OK, I may have most or all of the details wrong, because it was a long time ago (probably early 1980s)…
I remember an exhibit in the Boston Museum of Science with a spinning bicycle-type wheel inside a glass case. It was stated categorically that it was NOT a perpetual motion machine, but HAD been running for a long time, and challenged the visitors to determine how it worked (there was no explanation, you were supposed to write down your idea and put them in a box). I recall that there were some pipes inside angled towards the rim of the wheel, and may have been blowing on it.
Anyone have any idea what the hell I’m talking about?
I don’t think any of those are correct. The wheel was pretty solid, and had no obvious means of propulsion (i.e. no gears, chains, belts or motors). And I believe the description implied that no outside energy was being supplied.
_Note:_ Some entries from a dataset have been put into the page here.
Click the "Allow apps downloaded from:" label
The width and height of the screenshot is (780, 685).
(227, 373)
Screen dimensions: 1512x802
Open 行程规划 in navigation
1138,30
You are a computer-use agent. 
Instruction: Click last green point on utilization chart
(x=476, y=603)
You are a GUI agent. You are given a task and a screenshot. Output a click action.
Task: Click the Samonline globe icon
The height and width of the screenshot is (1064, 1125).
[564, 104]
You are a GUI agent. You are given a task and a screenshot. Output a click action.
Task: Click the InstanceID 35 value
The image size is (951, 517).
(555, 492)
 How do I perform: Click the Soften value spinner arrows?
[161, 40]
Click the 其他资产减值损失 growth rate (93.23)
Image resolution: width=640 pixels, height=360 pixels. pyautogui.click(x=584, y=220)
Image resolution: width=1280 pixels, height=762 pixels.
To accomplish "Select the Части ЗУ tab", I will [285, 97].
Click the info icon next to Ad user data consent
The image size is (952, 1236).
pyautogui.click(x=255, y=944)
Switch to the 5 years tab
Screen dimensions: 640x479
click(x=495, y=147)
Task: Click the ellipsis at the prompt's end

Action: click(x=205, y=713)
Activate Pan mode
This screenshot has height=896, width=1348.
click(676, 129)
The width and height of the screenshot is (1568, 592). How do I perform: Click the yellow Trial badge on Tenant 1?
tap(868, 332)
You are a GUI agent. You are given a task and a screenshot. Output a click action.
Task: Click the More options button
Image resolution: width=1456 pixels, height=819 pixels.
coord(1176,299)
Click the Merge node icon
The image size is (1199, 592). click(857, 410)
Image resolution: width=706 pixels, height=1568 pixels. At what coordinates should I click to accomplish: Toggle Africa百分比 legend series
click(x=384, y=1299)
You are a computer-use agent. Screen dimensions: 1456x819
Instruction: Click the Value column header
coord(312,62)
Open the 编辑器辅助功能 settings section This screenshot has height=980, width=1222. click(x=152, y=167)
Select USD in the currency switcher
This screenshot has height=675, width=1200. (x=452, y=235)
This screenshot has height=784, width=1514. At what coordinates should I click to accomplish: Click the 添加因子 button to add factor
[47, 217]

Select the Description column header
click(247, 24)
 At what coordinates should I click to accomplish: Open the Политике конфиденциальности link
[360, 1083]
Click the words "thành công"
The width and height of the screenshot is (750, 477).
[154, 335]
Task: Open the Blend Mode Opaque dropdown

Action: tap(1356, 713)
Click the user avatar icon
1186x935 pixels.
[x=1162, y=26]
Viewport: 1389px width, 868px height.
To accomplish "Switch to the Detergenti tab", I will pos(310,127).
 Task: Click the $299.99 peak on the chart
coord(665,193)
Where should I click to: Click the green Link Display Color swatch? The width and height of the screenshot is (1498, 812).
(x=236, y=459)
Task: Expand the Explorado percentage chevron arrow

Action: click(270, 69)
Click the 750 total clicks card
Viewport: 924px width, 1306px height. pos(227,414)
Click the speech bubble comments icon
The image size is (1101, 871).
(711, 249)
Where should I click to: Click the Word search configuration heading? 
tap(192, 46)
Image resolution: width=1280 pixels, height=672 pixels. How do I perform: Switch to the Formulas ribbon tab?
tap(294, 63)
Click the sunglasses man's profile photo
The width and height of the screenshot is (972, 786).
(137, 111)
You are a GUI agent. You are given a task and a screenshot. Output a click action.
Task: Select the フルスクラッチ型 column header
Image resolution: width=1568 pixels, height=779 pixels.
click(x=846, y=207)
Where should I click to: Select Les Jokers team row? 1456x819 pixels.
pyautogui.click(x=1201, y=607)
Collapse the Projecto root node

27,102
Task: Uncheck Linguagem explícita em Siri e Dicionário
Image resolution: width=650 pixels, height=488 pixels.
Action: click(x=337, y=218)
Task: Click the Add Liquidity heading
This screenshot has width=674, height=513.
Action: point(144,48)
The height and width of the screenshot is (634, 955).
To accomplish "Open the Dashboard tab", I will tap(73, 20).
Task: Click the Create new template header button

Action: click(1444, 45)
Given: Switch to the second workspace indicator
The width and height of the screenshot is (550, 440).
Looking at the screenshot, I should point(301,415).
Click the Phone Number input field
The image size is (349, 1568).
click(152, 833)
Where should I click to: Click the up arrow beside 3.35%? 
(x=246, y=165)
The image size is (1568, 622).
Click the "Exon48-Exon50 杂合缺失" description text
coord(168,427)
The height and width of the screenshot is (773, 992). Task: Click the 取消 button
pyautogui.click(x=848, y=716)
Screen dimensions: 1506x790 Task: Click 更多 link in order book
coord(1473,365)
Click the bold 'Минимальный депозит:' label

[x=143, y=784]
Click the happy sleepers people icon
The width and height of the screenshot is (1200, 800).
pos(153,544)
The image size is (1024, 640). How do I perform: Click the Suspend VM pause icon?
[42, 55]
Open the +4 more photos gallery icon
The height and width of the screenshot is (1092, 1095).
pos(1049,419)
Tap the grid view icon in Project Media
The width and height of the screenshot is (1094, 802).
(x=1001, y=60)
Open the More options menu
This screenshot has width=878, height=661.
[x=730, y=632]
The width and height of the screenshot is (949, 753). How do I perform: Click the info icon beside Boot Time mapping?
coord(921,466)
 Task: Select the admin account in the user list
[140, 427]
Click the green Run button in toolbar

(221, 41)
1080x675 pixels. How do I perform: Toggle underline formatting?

Sounds very like the demos built by David Jones (best known as Deadalus in his columns for New Scientist and Nature). I’m not sure he’s ever gone public on how they actually work.
I remember that thing. I never found out the “real” reason either, but it sure looked like those little plastic boxes on the wheel rim would hold battery-powered electromagnets, well-aligned with the stationary metal plates they passed between.
I do remember it had some brass rods hanging from the edges of the hub, going down to plates that moved up and down over stationary plates on the base. Those could have been the poles of pulsed electromagnets, too.
My first thought was that the OP was talking about a Daedulus machine. I saw one at the Ontario Science Centre in Toronto in the early 1980s, and still have no idea how it worked.
One of my uncles had one of those fake perpetual motion machines you used to see a lot in the 80s. It consisted of a three-armed thingy that rolled along a plastic track that was lower in the middle than the ends. The trick was that there was a battery powered electromagnet hidden in the base under the track. When the battery ran out of juice, the spinny thing would keep going back and forth for a little while on inertia, but eventually would come to rest.
I was going to post that link. I saw one at the Science and Technical Museum in Vienna (third picture down, with the staircase in the background) and couldn’t figure out what kept it going. I’ve been meaning to ask about it here, but it sounds like I’d be out of luck.
There was text on the display case that may have explained it. Do we have any Viennese dopers who speak technical German?
On second look, and a complete reading of the article, it sounds like it may have been one of his (although it didn’t look like any of the wheels in the photos; less elaborate, IIRC).
I built a small one once. It was pretty neat. I don’t know if they’re availiable ready-made anywhere, but it’s not all that difficult to construct. If you do decide to try making one, I found that surgical rubber tubing is much better than rubber bands.
The time period you give falls exactly when I was away from Boston – I was there earlier and I came back afterwards, but was gone during the era of the “perpetual motion machine”, so I’ve never seen it.
Right now there is a Kinetic Sculpture by George Rhoads in the museum. It’s called Excogitation, and it’s been there for years:
http://www.georgerhoads.com/Monumental.html
The sculpture moves around billiard balls on the bottom section and larger balls (about the size of candlepin bowling balls0 on the top. But it’s not perpetual motion, and doesn’t claim to be. If you look, you can see the electric motors that keeps things going. The same guy did a kinetic sculpture for Logan Airport and, as you can see from his site, a lot of other places as well.
Descriptions of some “fake” perpetual motion devices can be found in David Ord-Hume’s book Perpetual Motion and in Martin Gardner’s In the Name of Science (AKKA Fads and Fallacies in the Name of Science).